- **Extracted data**
— Begin —

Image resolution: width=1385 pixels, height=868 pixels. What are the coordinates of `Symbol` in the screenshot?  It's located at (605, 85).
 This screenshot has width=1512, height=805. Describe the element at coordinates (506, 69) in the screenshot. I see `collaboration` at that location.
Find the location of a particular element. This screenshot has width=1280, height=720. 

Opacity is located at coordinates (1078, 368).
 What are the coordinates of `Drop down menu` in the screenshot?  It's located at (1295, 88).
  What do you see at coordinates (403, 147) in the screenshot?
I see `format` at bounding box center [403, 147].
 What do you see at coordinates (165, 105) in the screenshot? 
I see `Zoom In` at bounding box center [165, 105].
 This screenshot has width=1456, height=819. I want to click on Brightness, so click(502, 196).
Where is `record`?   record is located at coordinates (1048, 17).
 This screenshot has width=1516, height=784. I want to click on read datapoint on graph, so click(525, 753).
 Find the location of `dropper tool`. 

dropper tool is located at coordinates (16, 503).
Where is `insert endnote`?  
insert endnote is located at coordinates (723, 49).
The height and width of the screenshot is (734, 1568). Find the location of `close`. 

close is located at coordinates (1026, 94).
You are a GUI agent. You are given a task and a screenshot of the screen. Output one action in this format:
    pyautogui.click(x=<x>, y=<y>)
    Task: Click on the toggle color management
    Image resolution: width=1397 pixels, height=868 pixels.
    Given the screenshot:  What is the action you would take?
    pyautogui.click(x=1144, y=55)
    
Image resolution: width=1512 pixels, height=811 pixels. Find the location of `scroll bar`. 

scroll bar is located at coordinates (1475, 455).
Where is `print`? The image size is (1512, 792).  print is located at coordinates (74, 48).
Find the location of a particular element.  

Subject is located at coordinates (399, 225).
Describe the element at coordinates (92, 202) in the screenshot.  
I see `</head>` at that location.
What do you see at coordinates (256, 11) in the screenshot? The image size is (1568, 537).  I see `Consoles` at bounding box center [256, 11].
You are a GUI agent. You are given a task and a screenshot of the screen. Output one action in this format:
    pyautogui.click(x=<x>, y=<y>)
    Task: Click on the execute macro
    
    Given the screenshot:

— End —

Reproduce the whole listing above word for word, keeping every line in its original order.

Image resolution: width=1385 pixels, height=868 pixels. What are the coordinates of `Symbol` in the screenshot?  It's located at (605, 85).
 This screenshot has width=1512, height=805. Describe the element at coordinates (506, 69) in the screenshot. I see `collaboration` at that location.
Find the location of a particular element. This screenshot has width=1280, height=720. 

Opacity is located at coordinates (1078, 368).
 What are the coordinates of `Drop down menu` in the screenshot?  It's located at (1295, 88).
  What do you see at coordinates (403, 147) in the screenshot?
I see `format` at bounding box center [403, 147].
 What do you see at coordinates (165, 105) in the screenshot? 
I see `Zoom In` at bounding box center [165, 105].
 This screenshot has width=1456, height=819. I want to click on Brightness, so click(502, 196).
Where is `record`?   record is located at coordinates (1048, 17).
 This screenshot has width=1516, height=784. I want to click on read datapoint on graph, so click(525, 753).
 Find the location of `dropper tool`. 

dropper tool is located at coordinates (16, 503).
Where is `insert endnote`?  
insert endnote is located at coordinates (723, 49).
The height and width of the screenshot is (734, 1568). Find the location of `close`. 

close is located at coordinates (1026, 94).
You are a GUI agent. You are given a task and a screenshot of the screen. Output one action in this format:
    pyautogui.click(x=<x>, y=<y>)
    Task: Click on the toggle color management
    Image resolution: width=1397 pixels, height=868 pixels.
    Given the screenshot:  What is the action you would take?
    pyautogui.click(x=1144, y=55)
    
Image resolution: width=1512 pixels, height=811 pixels. Find the location of `scroll bar`. 

scroll bar is located at coordinates (1475, 455).
Where is `print`? The image size is (1512, 792).  print is located at coordinates (74, 48).
Find the location of a particular element.  

Subject is located at coordinates (399, 225).
Describe the element at coordinates (92, 202) in the screenshot.  
I see `</head>` at that location.
What do you see at coordinates (256, 11) in the screenshot? The image size is (1568, 537).  I see `Consoles` at bounding box center [256, 11].
You are a GUI agent. You are given a task and a screenshot of the screen. Output one action in this format:
    pyautogui.click(x=<x>, y=<y>)
    Task: Click on the execute macro
    
    Given the screenshot:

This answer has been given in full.